Wzięli z  bryczki kwiaty i reklamówki ze zniczami.
                    - Tak naprawdę to tylko raz przechodziłem obok grobu twoich rodziców. To gdzieś tu niedaleko, na prawo.
                    - Mhm, Pochowaliśmy ich na miejscu dziadków. Miejsce już było, grób się sypał.
                    - Acha to tam gdzie kiedyś stał ten metalowy płotek z dwoma mosiężnymi krzyżami?
                    - Tak… Że też pamiętasz…
                    - Kiedyś nie było tylu grobów na cmentarzu… A pamiętam, bo chyba tylko dwa groby były ogrodzone płotkami.
                    Doszli i stanęli naprzeciw grobu jej rodziców.

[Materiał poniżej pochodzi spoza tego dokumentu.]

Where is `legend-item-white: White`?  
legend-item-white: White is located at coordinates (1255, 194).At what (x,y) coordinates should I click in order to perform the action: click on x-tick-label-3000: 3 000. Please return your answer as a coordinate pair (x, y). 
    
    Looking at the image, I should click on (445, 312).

Pomnik był czarny, granitowy z dużym szerokim krzyżem. Wysoki na tyle, by ludzie podczas procesji na święto zmarłych, nie stąpali po nim. Nie miał ozdobników, ani miejsca na kwiaty, przez co sprawiał wrażenie bardzo solidnego
                    - Ktoś tu był niedawno. Pomnik nie zakurzony, mało wokół liści.

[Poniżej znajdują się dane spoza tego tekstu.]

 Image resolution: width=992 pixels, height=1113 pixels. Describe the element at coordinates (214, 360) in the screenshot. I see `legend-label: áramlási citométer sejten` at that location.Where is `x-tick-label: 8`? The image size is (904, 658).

Weronika położyła wiązankę po środku płyty. Zmiotła lekko dłonią, kilka liści leżących na grobie.
                    - Możesz zapalić znicze? – spytała.
                    - Jasne.
Jacek wziął do ręki najpierw jeden znicz. Zdjął pokrywkę i dołączoną do niego długą zapałką, zapalił gruby knot. Delikatnie postawił go obok krzyża. Potem to samo zrobił z drugim zniczem.  
                    - Długo się będą palić, mają duże wkłady. – powiedział.
Weronika poprawiła je by stały symetrycznie, po obu stronach krzyża.
                    - Piękny wiek, obydwoje przekroczyli osiemdziesiątkę. I prawie zaraz po sobie zmarli.
                    - Tak, dwa lata to niewiele. Zwłaszcza że żyli ze sobą prawie sześćdziesiąt.
                    - Pamiętam, byli zawsze uśmiechnięci i skorzy wszystkim do pomocy. Mili ludzie.
                    - To były inne, cięższe czasy. Ludzie, nie tak jak teraz, pomagali sobie, spotykali się, robili sami zabawy. Cieszyli się życiem. Teraz nauczyli się narzekać, czekają aż ktoś im wszystko zrobi. Kiedyś było inaczej, wszyscy byli ze sobą zżyci. Było ciężko, ale i zawsze było można na kogoś liczyć.
                    - Ciekawe jaki będzie świat za następne pięćdziesiąt lat.  
                    - Fajnie by było się o tym przekonać… Idziemy dalej?
                    - Mhm. - Ruszyli w kierunku grobów rodziny Jacka.